In other words, women belong in the home because of evolution. That cannot be proved, of course, but it's enough if women believe in it, because then they will stay at home. Or will feel guilt for not doing so.
I am bored with these kinds of stories as is pretty apparent from what I wrote above. The reason is this:
Not all women are ambitious in the job sense. Not all women want those kinds of jobs. But then neither do all men. The society condones the lack of ambition in women but disapproves of it in men. Thus, the number of men who would report a desire to be a stay-at-home-dad will probably be lower than the number of men who really would prefer to be a stay-at-home-dad, and to some extent the reverse is true for women.
The point is that we have different talents and different desires. And the previous paragraph could equally well have been written by saying that not all women are suited to taking care of small children or wish to do that full-time, even if they love their own children more than anything in the world. And the same applies for men. And so on.

DATA LINES –
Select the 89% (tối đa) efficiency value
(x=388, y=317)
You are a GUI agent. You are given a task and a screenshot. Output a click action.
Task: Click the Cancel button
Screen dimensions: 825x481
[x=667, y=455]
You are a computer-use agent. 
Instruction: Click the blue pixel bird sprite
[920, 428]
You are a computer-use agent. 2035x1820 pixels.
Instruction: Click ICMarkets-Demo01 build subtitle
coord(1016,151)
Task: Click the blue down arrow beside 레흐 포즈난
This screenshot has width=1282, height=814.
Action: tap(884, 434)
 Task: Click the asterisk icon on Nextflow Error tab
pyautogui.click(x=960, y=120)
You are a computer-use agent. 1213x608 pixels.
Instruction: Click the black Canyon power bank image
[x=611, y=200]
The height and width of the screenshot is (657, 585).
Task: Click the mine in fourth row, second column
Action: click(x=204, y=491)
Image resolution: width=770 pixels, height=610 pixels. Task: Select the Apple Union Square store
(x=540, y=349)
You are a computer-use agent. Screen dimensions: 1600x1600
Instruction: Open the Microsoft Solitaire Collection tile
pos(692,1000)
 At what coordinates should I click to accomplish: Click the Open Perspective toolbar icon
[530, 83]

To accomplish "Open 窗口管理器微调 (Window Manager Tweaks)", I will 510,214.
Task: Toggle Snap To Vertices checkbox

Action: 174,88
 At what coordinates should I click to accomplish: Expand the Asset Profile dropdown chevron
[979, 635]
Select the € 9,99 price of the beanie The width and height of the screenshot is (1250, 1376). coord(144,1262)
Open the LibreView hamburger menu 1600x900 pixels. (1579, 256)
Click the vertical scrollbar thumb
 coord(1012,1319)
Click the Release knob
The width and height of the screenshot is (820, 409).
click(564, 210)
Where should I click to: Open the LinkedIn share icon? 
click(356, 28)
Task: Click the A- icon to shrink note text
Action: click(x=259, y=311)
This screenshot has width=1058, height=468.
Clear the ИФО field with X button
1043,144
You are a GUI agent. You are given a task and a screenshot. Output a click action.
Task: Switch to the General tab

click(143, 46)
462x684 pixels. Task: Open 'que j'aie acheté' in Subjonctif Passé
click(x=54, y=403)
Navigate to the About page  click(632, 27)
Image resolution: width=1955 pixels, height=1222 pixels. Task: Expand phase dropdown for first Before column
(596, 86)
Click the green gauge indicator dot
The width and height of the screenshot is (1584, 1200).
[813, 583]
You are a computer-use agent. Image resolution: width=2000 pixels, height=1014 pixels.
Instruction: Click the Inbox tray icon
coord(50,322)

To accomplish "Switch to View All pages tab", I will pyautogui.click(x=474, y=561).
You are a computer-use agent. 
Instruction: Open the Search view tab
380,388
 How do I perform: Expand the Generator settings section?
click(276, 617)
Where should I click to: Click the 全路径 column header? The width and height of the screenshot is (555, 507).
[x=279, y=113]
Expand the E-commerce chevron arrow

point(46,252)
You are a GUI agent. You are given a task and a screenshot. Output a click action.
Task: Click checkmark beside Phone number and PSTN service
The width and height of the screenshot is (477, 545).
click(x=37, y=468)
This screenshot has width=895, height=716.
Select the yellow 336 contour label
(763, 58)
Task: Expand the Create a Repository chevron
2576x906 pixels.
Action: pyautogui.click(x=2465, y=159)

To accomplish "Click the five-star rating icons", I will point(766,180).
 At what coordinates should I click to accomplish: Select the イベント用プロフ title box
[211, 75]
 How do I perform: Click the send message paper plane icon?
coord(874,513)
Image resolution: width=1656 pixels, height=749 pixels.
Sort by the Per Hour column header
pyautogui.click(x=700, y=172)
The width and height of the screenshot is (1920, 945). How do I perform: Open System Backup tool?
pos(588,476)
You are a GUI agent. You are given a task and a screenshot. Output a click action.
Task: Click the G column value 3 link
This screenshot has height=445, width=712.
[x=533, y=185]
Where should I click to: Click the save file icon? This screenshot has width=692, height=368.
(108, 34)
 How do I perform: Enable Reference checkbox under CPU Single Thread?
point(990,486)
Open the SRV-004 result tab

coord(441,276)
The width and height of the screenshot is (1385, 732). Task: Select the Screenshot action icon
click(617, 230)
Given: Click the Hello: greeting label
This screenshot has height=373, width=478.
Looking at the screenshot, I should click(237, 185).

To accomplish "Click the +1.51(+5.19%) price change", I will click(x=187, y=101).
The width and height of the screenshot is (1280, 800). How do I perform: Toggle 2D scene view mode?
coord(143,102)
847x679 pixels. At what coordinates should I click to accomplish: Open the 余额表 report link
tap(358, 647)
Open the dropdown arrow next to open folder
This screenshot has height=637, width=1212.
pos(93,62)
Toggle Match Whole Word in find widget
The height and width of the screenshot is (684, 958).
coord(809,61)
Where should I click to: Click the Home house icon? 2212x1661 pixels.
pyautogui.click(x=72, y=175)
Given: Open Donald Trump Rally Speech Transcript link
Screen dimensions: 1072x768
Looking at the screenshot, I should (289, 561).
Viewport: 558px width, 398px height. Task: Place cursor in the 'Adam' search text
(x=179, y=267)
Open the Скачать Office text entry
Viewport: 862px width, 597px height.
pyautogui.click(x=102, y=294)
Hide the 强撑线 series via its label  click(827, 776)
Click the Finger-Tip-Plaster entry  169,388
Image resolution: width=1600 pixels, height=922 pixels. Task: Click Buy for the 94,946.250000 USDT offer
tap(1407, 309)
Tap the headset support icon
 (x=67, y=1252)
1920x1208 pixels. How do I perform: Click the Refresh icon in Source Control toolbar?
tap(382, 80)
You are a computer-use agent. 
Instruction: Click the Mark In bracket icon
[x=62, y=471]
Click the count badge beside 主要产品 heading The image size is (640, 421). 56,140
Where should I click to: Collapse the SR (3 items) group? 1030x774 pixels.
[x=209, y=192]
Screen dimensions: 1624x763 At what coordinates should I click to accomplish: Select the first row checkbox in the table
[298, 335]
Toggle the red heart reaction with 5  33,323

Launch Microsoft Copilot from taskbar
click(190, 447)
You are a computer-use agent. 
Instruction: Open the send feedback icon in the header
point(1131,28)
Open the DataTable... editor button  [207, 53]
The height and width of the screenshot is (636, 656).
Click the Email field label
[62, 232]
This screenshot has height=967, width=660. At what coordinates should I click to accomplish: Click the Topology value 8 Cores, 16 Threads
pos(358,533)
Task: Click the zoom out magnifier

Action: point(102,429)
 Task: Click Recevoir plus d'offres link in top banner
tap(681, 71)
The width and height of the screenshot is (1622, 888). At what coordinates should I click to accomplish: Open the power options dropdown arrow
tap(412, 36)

TASK DIRECTIONS – Please reproduce word for word everything in the passage about women, men and staying at home, from "The point is" down to "men. And so on.".

TASK OUTPUT –
The point is that we have different talents and different desires. And the previous paragraph could equally well have been written by saying that not all women are suited to taking care of small children or wish to do that full-time, even if they love their own children more than anything in the world. And the same applies for men. And so on.